MATERIAL FOR THE TASK:
_ _ _
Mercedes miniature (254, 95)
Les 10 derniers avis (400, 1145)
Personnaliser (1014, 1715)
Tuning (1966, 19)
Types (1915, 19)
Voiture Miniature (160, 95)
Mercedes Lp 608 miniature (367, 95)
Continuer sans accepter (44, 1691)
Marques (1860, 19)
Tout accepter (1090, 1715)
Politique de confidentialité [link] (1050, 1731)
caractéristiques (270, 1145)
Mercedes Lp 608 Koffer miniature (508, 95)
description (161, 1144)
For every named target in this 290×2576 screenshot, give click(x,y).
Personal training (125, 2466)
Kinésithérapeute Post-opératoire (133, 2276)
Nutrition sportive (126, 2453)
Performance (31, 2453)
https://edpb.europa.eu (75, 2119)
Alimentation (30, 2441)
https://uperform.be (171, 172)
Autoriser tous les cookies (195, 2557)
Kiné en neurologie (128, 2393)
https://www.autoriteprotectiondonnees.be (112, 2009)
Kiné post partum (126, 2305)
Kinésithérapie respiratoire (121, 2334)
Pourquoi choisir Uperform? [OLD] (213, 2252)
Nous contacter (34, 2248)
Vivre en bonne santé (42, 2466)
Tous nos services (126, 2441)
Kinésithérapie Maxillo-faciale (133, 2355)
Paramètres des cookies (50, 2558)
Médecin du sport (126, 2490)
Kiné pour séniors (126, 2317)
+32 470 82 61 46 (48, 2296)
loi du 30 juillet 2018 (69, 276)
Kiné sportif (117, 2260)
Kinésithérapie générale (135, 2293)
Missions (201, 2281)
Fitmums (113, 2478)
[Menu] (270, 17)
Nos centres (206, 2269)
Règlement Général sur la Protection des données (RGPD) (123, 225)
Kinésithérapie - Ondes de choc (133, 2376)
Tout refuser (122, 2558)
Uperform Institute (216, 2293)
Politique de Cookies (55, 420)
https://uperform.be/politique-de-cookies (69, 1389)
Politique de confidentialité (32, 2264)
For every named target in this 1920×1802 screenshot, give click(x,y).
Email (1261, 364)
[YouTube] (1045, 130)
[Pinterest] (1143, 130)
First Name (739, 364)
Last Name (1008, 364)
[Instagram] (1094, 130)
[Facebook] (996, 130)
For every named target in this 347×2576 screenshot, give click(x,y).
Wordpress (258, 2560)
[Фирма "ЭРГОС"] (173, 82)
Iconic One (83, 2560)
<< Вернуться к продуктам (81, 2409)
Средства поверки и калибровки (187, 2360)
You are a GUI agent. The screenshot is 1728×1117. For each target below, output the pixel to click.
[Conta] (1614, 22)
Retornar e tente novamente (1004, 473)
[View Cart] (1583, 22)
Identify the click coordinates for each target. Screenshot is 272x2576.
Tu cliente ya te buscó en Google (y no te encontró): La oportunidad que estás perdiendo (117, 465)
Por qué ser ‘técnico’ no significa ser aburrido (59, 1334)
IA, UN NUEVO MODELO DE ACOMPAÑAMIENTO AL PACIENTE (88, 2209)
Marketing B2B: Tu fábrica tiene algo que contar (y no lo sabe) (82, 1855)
_ _ _
TASK GOAL:
Each entry above is to be printed again exactly.

PROBLEM SOLUTION:
Mercedes miniature (254, 95)
Les 10 derniers avis (400, 1145)
Personnaliser (1014, 1715)
Tuning (1966, 19)
Types (1915, 19)
Voiture Miniature (160, 95)
Mercedes Lp 608 miniature (367, 95)
Continuer sans accepter (44, 1691)
Marques (1860, 19)
Tout accepter (1090, 1715)
Politique de confidentialité [link] (1050, 1731)
caractéristiques (270, 1145)
Mercedes Lp 608 Koffer miniature (508, 95)
description (161, 1144)
For every named target in this 290×2576 screenshot, give click(x,y).
Personal training (125, 2466)
Kinésithérapeute Post-opératoire (133, 2276)
Nutrition sportive (126, 2453)
Performance (31, 2453)
https://edpb.europa.eu (75, 2119)
Alimentation (30, 2441)
https://uperform.be (171, 172)
Autoriser tous les cookies (195, 2557)
Kiné en neurologie (128, 2393)
https://www.autoriteprotectiondonnees.be (112, 2009)
Kiné post partum (126, 2305)
Kinésithérapie respiratoire (121, 2334)
Pourquoi choisir Uperform? [OLD] (213, 2252)
Nous contacter (34, 2248)
Vivre en bonne santé (42, 2466)
Tous nos services (126, 2441)
Kinésithérapie Maxillo-faciale (133, 2355)
Paramètres des cookies (50, 2558)
Médecin du sport (126, 2490)
Kiné pour séniors (126, 2317)
+32 470 82 61 46 (48, 2296)
loi du 30 juillet 2018 (69, 276)
Kiné sportif (117, 2260)
Kinésithérapie générale (135, 2293)
Missions (201, 2281)
Fitmums (113, 2478)
[Menu] (270, 17)
Nos centres (206, 2269)
Règlement Général sur la Protection des données (RGPD) (123, 225)
Kinésithérapie - Ondes de choc (133, 2376)
Tout refuser (122, 2558)
Uperform Institute (216, 2293)
Politique de Cookies (55, 420)
https://uperform.be/politique-de-cookies (69, 1389)
Politique de confidentialité (32, 2264)
For every named target in this 1920×1802 screenshot, give click(x,y).
Email (1261, 364)
[YouTube] (1045, 130)
[Pinterest] (1143, 130)
First Name (739, 364)
Last Name (1008, 364)
[Instagram] (1094, 130)
[Facebook] (996, 130)
For every named target in this 347×2576 screenshot, give click(x,y).
Wordpress (258, 2560)
[Фирма "ЭРГОС"] (173, 82)
Iconic One (83, 2560)
<< Вернуться к продуктам (81, 2409)
Средства поверки и калибровки (187, 2360)
You are a GUI agent. The screenshot is 1728×1117. For each target below, output the pixel to click.
[Conta] (1614, 22)
Retornar e tente novamente (1004, 473)
[View Cart] (1583, 22)
Identify the click coordinates for each target. Screenshot is 272x2576.
Tu cliente ya te buscó en Google (y no te encontró): La oportunidad que estás perdiendo (117, 465)
Por qué ser ‘técnico’ no significa ser aburrido (59, 1334)
IA, UN NUEVO MODELO DE ACOMPAÑAMIENTO AL PACIENTE (88, 2209)
Marketing B2B: Tu fábrica tiene algo que contar (y no lo sabe) (82, 1855)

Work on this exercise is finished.